Can We Trust Scientific Discoveries Made Using Machine Learning?
Artificial intelligence (AI) and Machine learning (ML) have accelerated scientific discoveries at a pace that would otherwise have been impossible. Machine Learning is an application of AI that provides a system with the ability to automatically learn and improve from experience without being explicitly programmed to do so. AI algorithms are widely used in scientific research. They are being applied to discover new drugs, to better understand the evolution of galaxies, to discover new chemical compounds and much more. The only problem is, can we trust the results that the algorithms come up with?
At least one statistician has cautioned the scientific community against this course of action. In a press release before the 2019 Annual Meeting of the American Association for the Advancement of Science (AAAS), Dr. Genevera Allen, associate professor at Rice University, told scientists to keep questioning the accuracy and reproducibility of scientific discoveries made by machine-learning techniques until researchers develop new computational systems that can critique themselves.
A scientific crisis
At the AAAS meeting she told scientists that the increased use of such systems was contributing to a “crisis in science”. She warned scientists that if they didn’t improve their techniques they would be wasting both time and money, reports the BBC.

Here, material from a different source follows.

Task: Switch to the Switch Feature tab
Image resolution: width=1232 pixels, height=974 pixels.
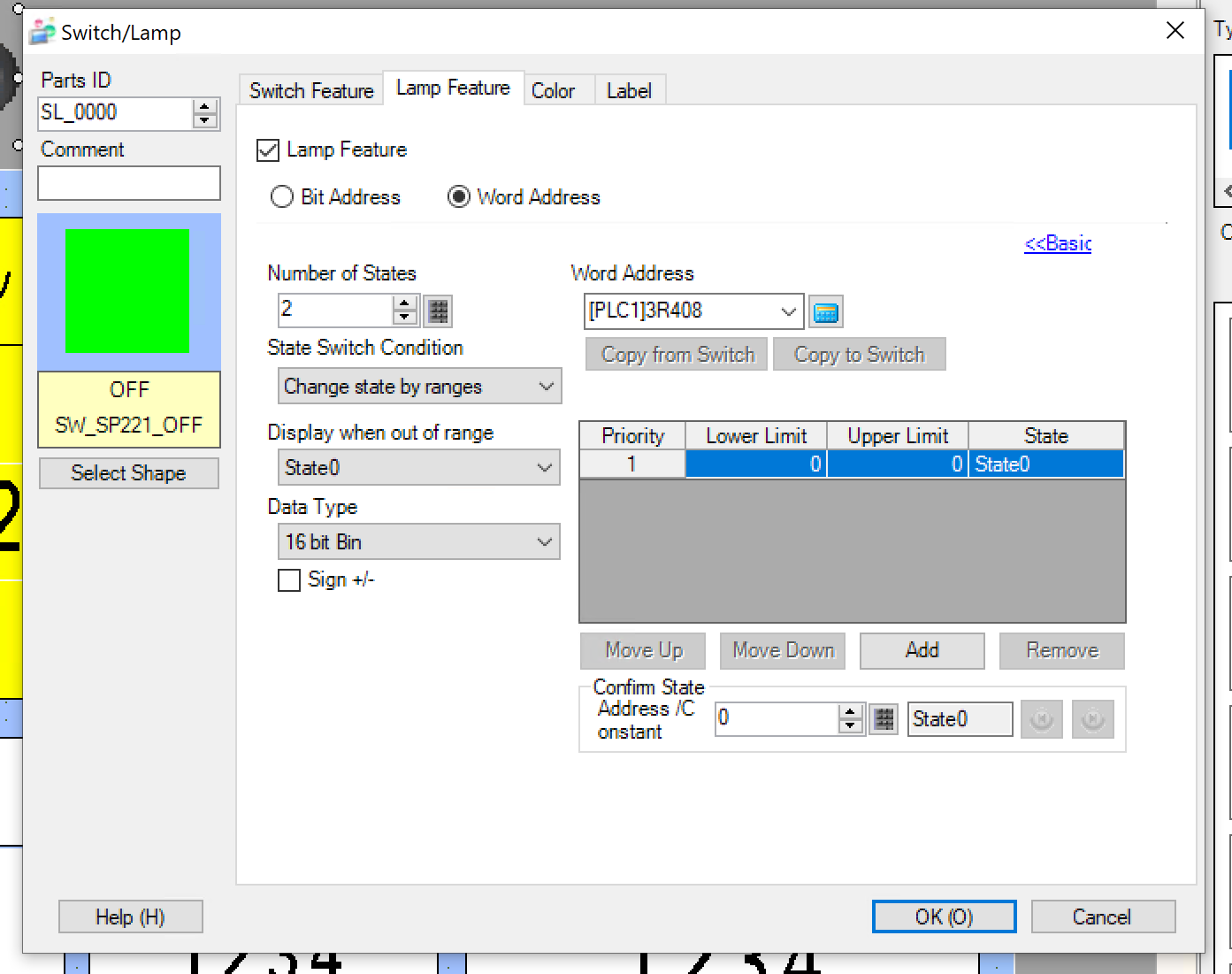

Machine learning software is widely used to analyze data that has already been collected. ML depends on large data sets to discover useful patterns that can alert scientists to factors they were previously unaware of. ML is applied across many different subjects using existing data sets that are large and expensive.
Reproducibility crisis
Dr. Allen pointed out, however, that the results the software come up with are probably wrong and not to be trusted because the patterns that the software is identifying, exist only in the particular data set and not in the real world.

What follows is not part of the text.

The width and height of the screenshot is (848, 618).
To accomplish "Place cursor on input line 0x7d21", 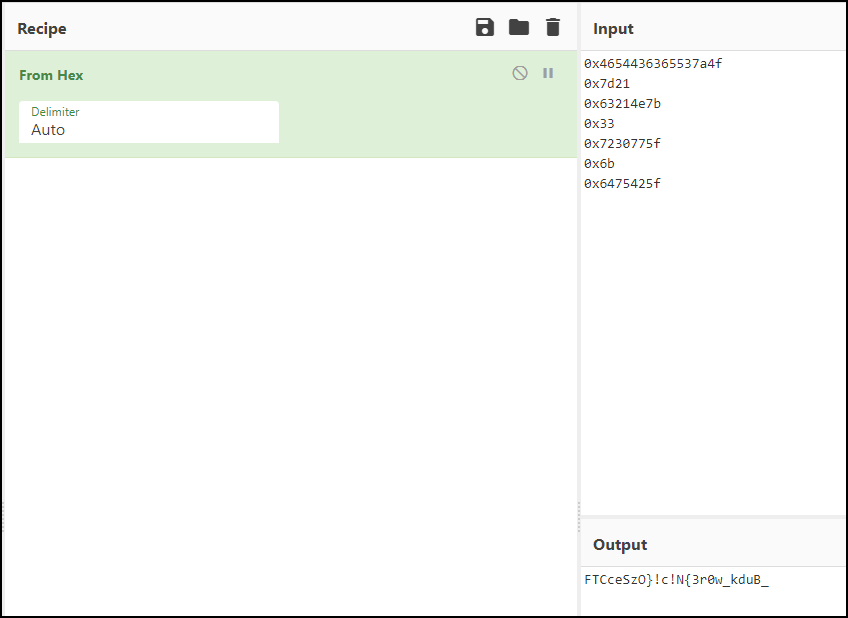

Allen added that often these studies are not found out to be inaccurate until there’s another really big dataset that someone applies these techniques to and then discovers that the results of the two studies don’t overlap.
Allen said there is a general recognition of a reproducibility crisis in science right now, and added: “I would venture to argue that a huge part of that does come from the use of machine learning techniques in science.”

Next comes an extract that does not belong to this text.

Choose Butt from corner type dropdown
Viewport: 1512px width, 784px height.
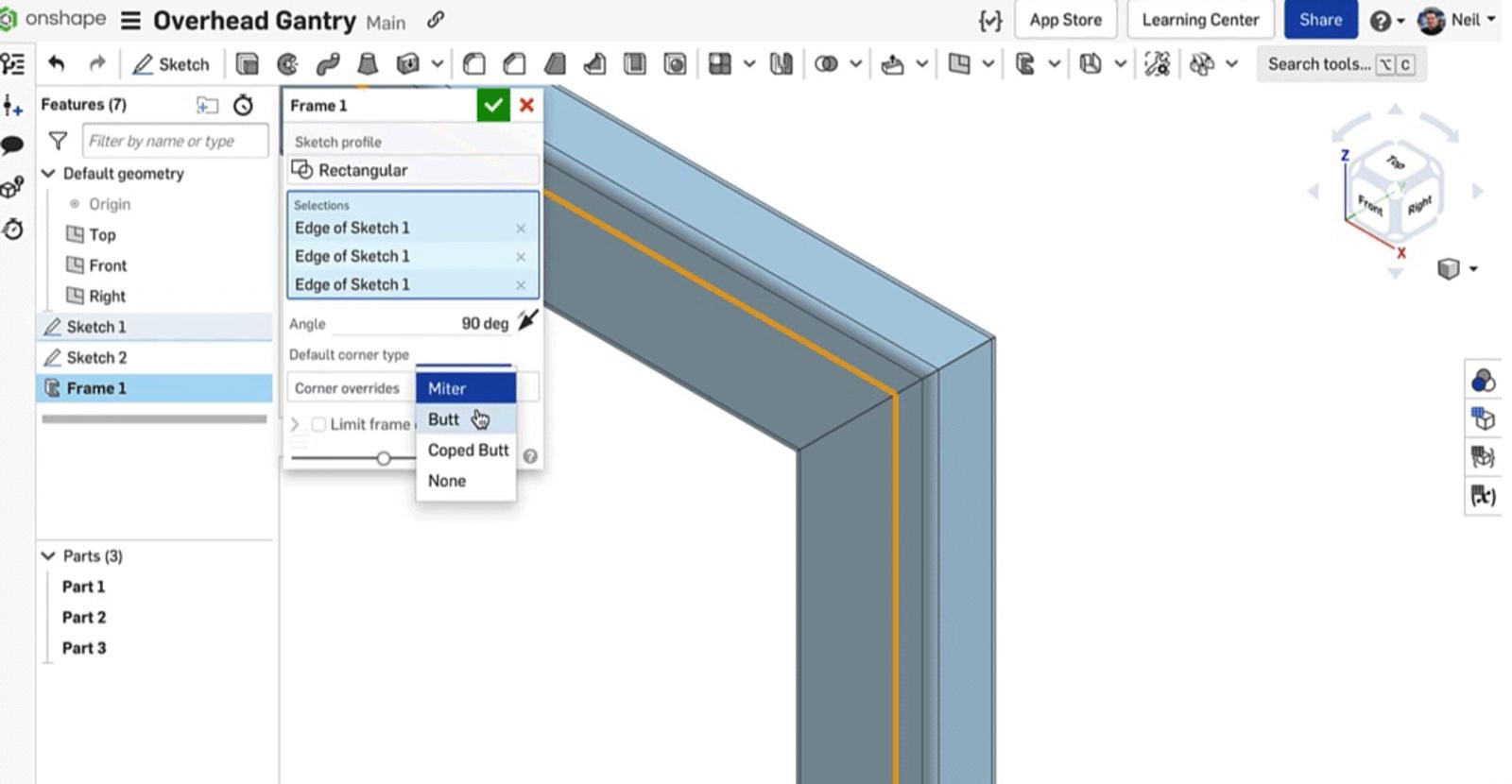(x=444, y=419)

Reproducibility is a hot topic in science at the moment and most scientists agree that there is a crisis. In a survey by Nature, over 70% of scientists revealed that they’d tried and failed to reproduce another group’s experiments.
The reproducibility crisis in science refers to the large number of research results that are not confirmed when another group of scientists repeats the same experiment. Which results should be trusted then? According to Allen, the situation is exacerbated by machine learning and big data systems.
Flawed patterns
Machine learning systems and the use of big data sets make the situation worse because the algorithms are written for a specific purpose: to look out for and find certain things in the data sets. So, when they search through huge amounts of data they will inevitably find a pattern, Allen told BBC News. She is questioning whether those results can really be trusted and whether they even represent scientific discovery.
The BBC reports that Dr. Allen is working with a group of biomedical researchers at Baylor College of Medicine in Houston to improve the reliability of their results. They are developing the next generation of machine learning and statistical techniques that can report on the certainty or uncertainty of their own results and whether the results could be reproduced or not.